- Alamlu Shah Ali Location within Iran
- Coordinates: 39°23′15″N 47°38′58″E﻿ / ﻿39.38750°N 47.64944°E
- Country: Iran
- Province: Ardabil
- County: Aslan Duz
- District: Borran
- Rural District: Borran

Population (2016)
- • Total: 100
- Time zone: UTC+3:30 (IRST)

= Alamlu Shah Ali =

Village in Ardabil province, Iran

Alamlu Shah Ali (الم لوشاه علي) (Note: Also romanized as Ālamlū Shāh ʿAlī) is a village in Borran Rural District of Borran District in Aslan Duz County, Ardabil province, Iran.

==Demographics==
===Population===
At the time of the 2006 National Census, the village's population was 66 in 16 households, when it was in Qeshlaq-e Gharbi Rural District of the former Aslan Duz District in Parsabad County.

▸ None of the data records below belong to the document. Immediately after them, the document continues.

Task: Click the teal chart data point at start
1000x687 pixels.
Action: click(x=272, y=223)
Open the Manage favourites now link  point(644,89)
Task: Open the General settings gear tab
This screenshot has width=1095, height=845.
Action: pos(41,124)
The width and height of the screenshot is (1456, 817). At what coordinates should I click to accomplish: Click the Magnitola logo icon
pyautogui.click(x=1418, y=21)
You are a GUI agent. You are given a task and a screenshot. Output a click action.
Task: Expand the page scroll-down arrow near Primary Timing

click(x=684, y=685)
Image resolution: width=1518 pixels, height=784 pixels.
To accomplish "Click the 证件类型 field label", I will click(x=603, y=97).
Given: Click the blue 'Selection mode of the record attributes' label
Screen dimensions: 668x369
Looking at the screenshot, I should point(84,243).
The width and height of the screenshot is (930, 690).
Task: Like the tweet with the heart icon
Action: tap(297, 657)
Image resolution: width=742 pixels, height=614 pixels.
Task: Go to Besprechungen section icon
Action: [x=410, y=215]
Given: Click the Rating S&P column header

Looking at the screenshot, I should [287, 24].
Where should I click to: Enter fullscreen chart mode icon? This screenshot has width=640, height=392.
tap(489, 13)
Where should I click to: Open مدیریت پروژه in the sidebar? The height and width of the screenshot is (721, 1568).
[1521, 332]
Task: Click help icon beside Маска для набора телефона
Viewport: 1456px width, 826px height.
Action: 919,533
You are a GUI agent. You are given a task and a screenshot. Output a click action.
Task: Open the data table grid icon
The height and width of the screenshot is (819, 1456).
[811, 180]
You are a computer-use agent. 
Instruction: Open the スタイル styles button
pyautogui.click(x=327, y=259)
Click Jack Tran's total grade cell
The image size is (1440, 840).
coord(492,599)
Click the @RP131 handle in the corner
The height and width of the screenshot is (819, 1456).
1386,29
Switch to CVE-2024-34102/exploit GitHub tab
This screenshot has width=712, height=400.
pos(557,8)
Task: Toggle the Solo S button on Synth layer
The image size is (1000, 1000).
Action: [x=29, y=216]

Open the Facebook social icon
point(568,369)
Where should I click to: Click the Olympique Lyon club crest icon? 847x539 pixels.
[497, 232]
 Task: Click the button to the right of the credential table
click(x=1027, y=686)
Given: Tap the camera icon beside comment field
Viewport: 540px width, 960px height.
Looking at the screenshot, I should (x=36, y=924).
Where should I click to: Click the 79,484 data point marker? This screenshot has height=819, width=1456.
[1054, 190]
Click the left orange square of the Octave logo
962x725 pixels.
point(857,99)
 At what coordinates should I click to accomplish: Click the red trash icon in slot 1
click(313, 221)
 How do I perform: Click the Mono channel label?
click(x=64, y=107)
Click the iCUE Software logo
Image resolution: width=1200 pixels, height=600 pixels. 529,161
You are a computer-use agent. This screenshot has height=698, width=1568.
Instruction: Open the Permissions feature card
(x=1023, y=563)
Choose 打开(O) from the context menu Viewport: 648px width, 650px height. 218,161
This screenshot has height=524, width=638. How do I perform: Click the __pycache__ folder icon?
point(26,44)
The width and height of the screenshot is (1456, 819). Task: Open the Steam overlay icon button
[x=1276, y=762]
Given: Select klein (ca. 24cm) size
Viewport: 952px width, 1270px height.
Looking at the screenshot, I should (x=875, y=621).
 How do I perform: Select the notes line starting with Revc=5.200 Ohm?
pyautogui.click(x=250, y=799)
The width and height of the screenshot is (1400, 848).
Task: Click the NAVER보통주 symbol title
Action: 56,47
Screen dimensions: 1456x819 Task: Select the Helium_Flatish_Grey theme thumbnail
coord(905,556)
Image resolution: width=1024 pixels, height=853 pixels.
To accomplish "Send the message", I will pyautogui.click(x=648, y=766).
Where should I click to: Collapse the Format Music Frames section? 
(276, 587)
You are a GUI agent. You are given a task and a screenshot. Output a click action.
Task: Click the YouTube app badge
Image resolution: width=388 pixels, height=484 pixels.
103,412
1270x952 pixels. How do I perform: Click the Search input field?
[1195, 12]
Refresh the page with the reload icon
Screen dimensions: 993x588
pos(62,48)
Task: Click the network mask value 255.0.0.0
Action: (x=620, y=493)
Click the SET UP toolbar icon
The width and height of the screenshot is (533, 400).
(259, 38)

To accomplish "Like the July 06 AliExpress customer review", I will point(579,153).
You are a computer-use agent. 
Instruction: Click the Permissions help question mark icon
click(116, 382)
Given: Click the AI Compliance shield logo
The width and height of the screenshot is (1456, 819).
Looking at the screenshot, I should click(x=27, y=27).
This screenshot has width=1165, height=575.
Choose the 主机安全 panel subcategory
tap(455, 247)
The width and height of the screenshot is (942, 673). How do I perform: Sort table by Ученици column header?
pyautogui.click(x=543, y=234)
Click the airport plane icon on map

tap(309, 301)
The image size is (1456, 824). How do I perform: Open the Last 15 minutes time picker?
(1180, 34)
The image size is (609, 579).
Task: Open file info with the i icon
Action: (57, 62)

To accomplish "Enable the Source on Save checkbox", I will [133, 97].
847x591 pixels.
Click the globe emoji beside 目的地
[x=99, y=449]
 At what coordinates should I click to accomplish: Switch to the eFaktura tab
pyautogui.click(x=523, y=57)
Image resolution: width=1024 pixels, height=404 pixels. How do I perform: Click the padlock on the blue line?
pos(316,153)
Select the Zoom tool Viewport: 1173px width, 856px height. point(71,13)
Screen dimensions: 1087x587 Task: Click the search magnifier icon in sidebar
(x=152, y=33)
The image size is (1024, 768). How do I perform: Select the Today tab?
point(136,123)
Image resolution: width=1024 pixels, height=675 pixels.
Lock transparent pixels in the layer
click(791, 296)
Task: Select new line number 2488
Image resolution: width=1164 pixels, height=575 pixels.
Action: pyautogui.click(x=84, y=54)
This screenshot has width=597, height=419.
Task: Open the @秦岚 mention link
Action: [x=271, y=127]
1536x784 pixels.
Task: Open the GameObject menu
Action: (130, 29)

The following census in 2011 counted 82 people in 22 households. The 2016 census measured the population of the village as 100 people in 31 households.

In 2019, the district was separated from the county in the establishment of Aslan Duz County, and the rural district was transferred to the new Borran District. Alamlu Shah Ali was transferred to Borran Rural District created in the district.